[Data excerpts]
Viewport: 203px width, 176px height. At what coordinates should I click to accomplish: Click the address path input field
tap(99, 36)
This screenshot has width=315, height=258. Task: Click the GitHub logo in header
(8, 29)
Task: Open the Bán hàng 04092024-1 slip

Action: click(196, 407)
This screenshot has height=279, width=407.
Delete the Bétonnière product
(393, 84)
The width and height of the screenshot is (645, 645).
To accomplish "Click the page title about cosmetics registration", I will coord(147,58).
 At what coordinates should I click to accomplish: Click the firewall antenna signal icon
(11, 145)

...

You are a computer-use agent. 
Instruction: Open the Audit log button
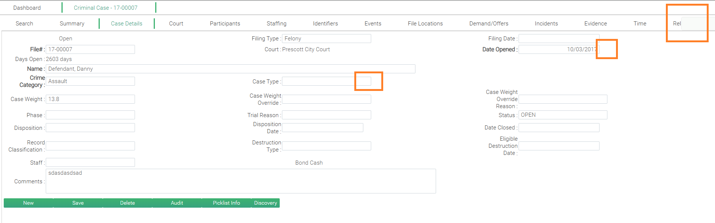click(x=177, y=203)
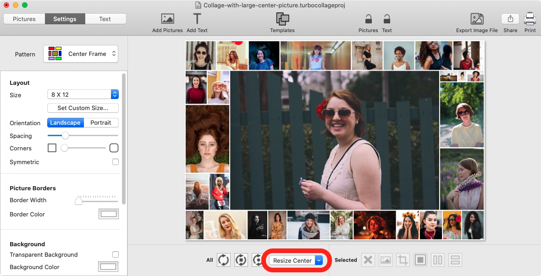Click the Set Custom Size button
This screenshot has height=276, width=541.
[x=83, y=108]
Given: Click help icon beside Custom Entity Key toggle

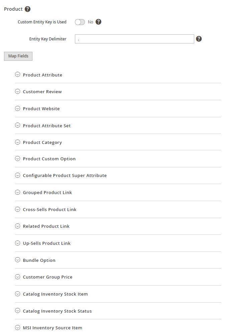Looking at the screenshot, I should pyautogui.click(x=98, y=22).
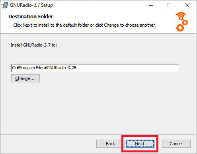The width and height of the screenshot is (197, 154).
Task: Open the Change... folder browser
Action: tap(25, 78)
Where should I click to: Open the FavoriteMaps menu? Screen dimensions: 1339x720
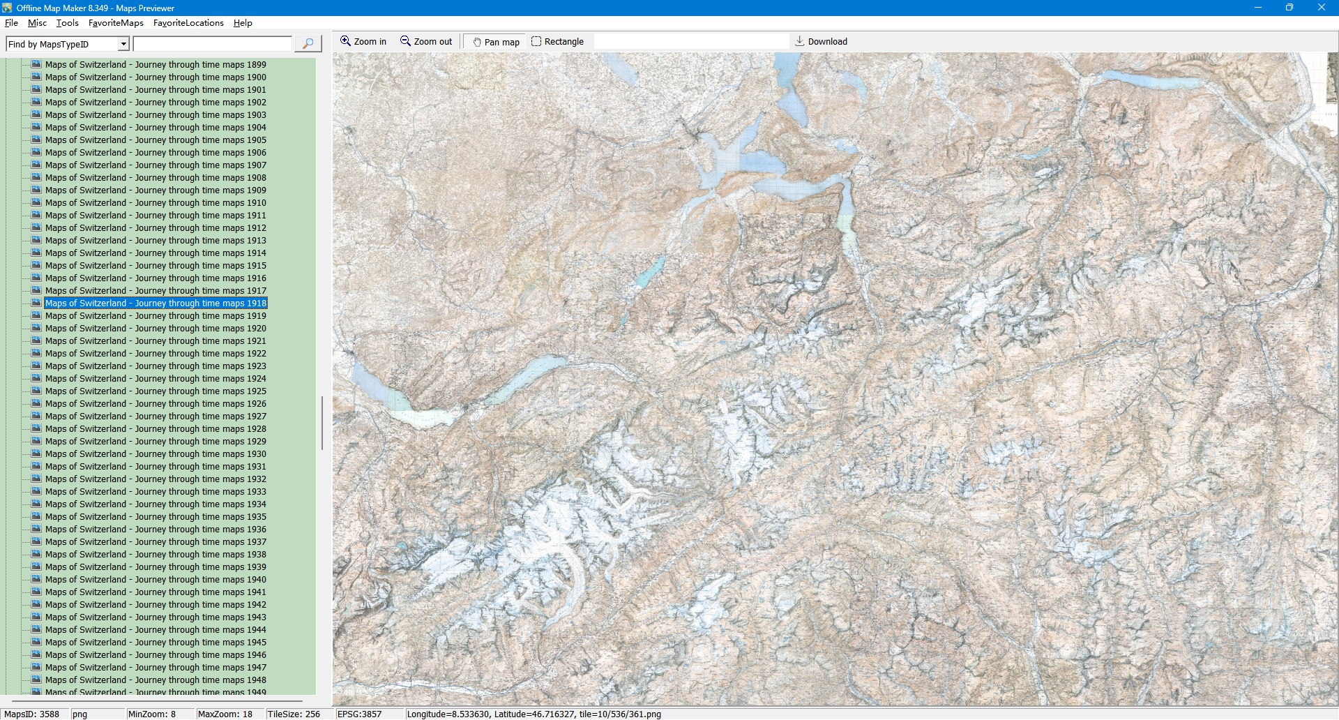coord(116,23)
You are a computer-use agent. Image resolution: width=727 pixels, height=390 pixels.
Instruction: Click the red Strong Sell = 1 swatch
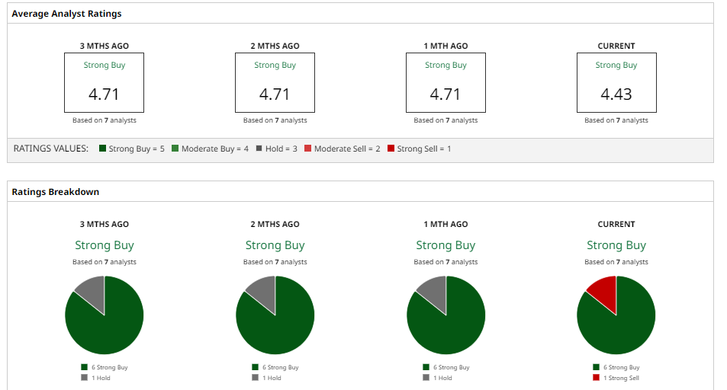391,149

_Your goal_
Among the lines of the data, some may contain the string "computer"; report how many, and nothing more.

_Your response_
2